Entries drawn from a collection
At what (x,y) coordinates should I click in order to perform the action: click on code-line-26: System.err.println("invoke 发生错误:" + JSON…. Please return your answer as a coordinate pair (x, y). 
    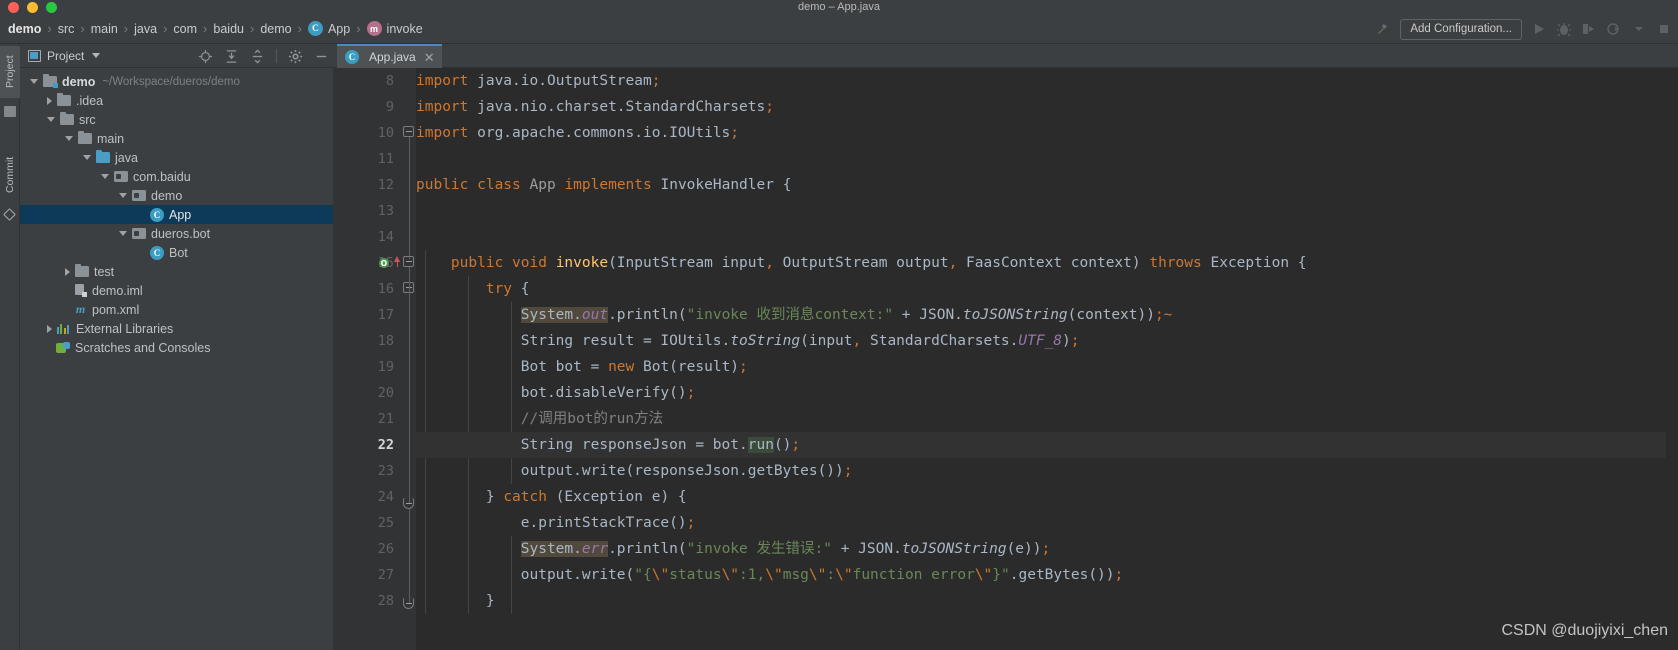
    Looking at the image, I should click on (1047, 549).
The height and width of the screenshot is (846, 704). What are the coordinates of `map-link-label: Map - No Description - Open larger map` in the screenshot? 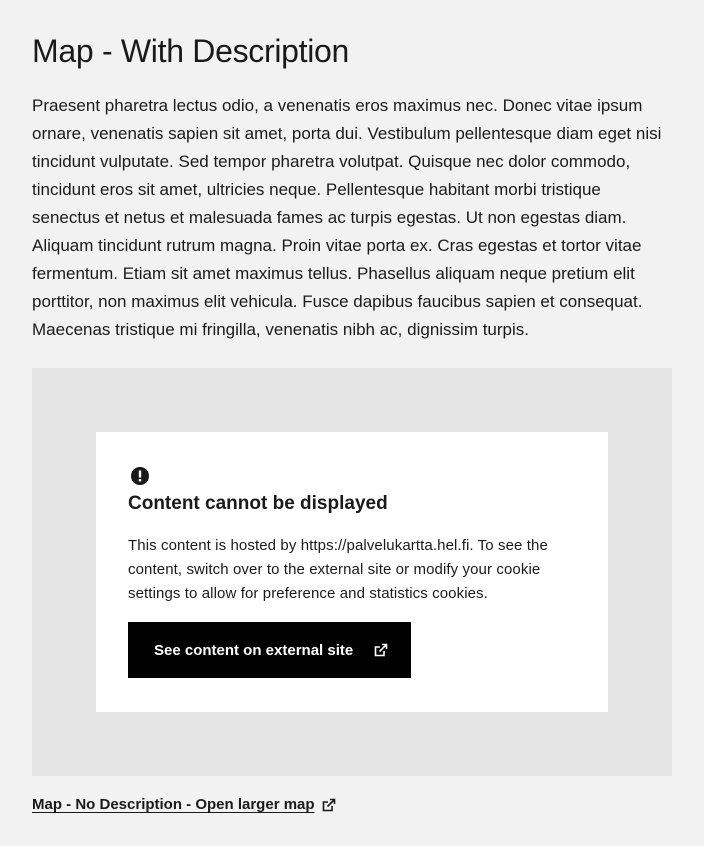 It's located at (174, 804).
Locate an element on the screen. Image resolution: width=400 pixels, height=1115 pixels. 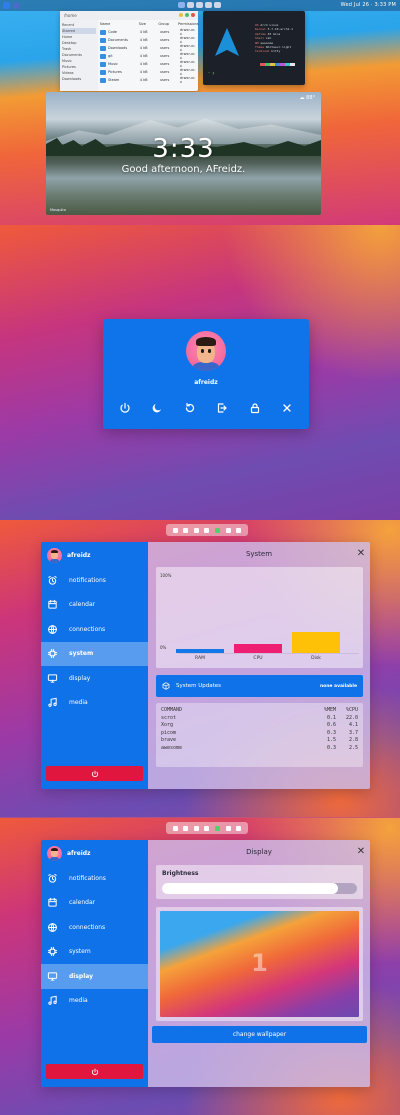
launcher-icon is located at coordinates (6, 6).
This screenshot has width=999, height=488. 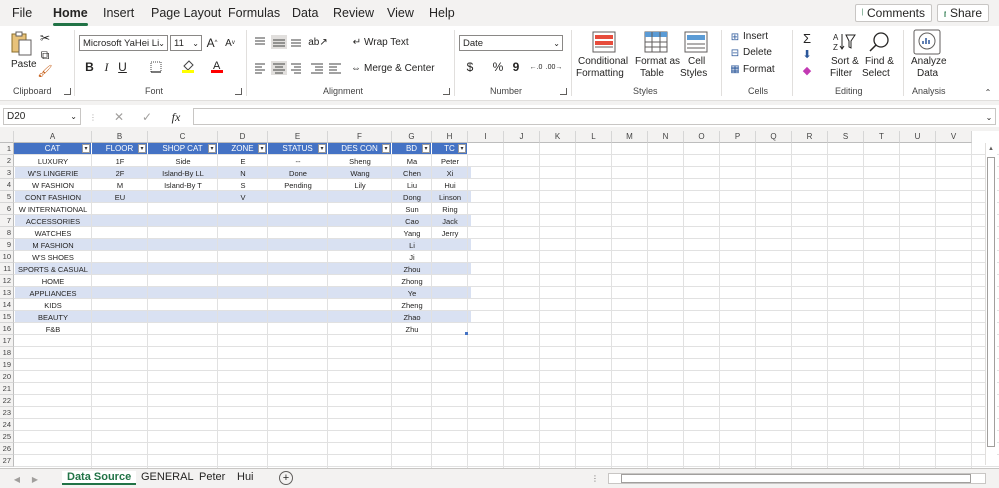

**ACTIVITY**
Return every line of the material above that contains the word "click".

**RESPONSE TO THIS EXERCISE**
At what (x,y) coordinates should I click in order to perform the action: click on code-line-26: System.err.println("invoke 发生错误:" + JSON…. Please return your answer as a coordinate pair (x, y). 
    Looking at the image, I should click on (1047, 549).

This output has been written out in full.